Geisinger Wilkes Barre, Pennsylvania, United States
Background/Case Studies: Disruptions in the US blood supply during the COVID-19 pandemic have been well-documented, and, to date, the national blood supply continues to experience inventory shortages—particularly a lack of availability of RhD-negative (-) units of all ABO types. During the pandemic, in addition to implementing blood management methods described elsewhere, we implemented a policy of supplying blood for emergent and routine transfusion in an RhD unmatched fashion—male patients of any age and female patients above the age of 50 who were RhD (-) were deemed eligible to receive RhD-positive (+) red cell units if they had no history of anti-D. This RhD agnosticism, which is already used widely in trauma resuscitation, was applied to routine transfusion.
Study
Design/Methods: We retrospectively audited the blood bank LIS to identify all RhD (-) patients who had received RhD (+) pRBC or Whole Blood transfusion during the time period the RhD-agnostic policy was put into effect. To determine percentage of RhD alloimmunization among these patients, we limited that set to those who had a repeat antibody screen at least 21 days after the transfusion of RhD positive blood.

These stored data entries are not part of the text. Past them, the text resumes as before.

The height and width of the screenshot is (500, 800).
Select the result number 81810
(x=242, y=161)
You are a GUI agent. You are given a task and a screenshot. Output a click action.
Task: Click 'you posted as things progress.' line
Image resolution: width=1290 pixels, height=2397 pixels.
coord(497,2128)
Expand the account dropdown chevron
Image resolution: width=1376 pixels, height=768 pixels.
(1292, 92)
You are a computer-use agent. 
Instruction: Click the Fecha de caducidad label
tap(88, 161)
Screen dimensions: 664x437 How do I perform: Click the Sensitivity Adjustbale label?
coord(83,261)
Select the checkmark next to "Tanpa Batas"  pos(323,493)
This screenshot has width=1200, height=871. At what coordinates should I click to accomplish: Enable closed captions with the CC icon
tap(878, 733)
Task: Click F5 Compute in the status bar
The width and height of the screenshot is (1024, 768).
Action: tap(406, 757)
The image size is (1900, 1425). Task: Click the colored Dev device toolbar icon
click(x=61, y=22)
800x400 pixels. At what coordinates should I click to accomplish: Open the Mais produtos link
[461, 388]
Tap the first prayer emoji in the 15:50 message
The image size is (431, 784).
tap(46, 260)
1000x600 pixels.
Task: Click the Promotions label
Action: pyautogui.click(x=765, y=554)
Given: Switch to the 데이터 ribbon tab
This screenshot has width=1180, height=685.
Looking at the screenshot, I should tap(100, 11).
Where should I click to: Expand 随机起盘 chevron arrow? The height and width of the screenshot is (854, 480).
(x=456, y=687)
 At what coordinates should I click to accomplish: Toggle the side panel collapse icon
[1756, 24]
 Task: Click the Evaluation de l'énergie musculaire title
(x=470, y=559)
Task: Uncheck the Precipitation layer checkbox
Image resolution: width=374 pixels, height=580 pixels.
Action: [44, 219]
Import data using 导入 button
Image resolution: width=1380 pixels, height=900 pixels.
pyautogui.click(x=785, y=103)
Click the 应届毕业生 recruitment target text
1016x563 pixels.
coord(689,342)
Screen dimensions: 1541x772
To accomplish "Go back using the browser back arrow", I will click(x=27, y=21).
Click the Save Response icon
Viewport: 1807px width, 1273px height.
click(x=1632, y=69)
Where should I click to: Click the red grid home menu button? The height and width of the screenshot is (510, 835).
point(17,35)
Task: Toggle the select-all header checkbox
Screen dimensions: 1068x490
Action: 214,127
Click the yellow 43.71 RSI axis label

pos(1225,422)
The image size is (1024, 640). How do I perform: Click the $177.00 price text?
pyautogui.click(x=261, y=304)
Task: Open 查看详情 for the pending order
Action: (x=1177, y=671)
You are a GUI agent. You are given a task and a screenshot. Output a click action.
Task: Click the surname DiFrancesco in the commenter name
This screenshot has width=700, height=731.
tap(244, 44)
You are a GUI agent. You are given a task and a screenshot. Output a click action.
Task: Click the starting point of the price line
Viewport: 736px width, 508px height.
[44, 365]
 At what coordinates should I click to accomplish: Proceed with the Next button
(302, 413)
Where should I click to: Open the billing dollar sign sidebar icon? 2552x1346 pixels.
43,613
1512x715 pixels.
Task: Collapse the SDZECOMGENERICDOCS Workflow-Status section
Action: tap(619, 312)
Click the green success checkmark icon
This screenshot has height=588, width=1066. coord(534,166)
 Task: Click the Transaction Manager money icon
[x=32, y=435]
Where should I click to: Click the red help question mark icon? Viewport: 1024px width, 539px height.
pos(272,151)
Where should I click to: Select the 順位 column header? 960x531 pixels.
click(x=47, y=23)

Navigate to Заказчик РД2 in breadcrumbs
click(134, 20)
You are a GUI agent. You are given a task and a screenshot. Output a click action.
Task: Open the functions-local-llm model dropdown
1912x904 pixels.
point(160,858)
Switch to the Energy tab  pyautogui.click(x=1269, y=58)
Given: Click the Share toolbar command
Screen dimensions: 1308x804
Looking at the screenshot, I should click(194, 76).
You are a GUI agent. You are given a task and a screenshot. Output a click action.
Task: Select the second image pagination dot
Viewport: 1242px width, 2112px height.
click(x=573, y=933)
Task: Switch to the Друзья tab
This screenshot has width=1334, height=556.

Results/Findings: Overall, a total of 617 RhD (-) patients received 1605 units of RhD (+) blood during non-Trauma transfusions. The RhD alloimmunization rate was 21% (41/198 antibody screens). Among 59 RhD (-) Trauma patients who received 321 RhD (+) units, the RhD alloimmunization rate was also 21% (3/14 antibody screens) during the same time period. Conclusions: Transfusion of RhD (+) red cells to RhD (-) patients receiving routine and emergent non-Trauma transfusion yielded an alloimmunization rate of 21%. This is significantly lower than prior RhD alloimmunization rates reported in trauma (roughly 40%), and higher than RhD alloimmunization from platelets (roughly 5%). It should be noted that RhD (-) females of childbearing age were not eligible to receive routine RhD (+) red cell transfusion to avoid risk of future development of hemolytic disease of the fetus and newborn (HDFN).
Importance of research: Due to the RhD antigen’s immunogenicity and role in HDFN, transfusion services have historically provided RhD (-) red cell products to all RhD (-) patients. In recent years, RhD agnosticism has been widely adopted and safely used for trauma resuscitation. Due to ongoing RhD (-) pRBC shortages, our geographically-isolated, rural health system, applied the RhD agnosticism of trauma transfusion to routine transfusion. We believe this is the first report on the subject.